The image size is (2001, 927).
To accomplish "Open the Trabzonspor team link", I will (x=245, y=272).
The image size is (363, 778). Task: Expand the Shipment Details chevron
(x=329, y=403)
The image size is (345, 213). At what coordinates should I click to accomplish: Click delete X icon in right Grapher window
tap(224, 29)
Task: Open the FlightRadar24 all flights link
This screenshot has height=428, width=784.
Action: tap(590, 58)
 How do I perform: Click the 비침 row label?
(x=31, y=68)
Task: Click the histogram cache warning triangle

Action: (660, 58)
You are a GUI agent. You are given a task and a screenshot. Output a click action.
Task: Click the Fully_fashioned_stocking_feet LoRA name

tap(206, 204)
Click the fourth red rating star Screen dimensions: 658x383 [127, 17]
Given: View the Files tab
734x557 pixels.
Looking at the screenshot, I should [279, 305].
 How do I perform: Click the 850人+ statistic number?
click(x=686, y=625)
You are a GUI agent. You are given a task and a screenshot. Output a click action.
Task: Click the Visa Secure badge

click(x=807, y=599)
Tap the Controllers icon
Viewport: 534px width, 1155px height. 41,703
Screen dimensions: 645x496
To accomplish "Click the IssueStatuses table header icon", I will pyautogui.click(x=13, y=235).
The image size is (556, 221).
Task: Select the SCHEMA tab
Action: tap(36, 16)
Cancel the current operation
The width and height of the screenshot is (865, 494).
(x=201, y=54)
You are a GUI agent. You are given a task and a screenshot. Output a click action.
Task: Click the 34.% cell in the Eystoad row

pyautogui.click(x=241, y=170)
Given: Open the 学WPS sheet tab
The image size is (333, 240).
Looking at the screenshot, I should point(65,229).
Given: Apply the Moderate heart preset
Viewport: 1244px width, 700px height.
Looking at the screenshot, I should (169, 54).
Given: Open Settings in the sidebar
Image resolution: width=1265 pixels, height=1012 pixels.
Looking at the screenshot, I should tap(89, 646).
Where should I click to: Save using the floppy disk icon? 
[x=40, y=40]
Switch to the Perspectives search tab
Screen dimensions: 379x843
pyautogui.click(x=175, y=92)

=-=-=

EXERCISE PROMPT: Read through the data and copy every line where "Open" shows up.

SOLVED PROBLEM:
To accomplish "Open the Trabzonspor team link", I will (x=245, y=272).
Task: Open the FlightRadar24 all flights link
Given: Open the 学WPS sheet tab
Given: Open Settings in the sidebar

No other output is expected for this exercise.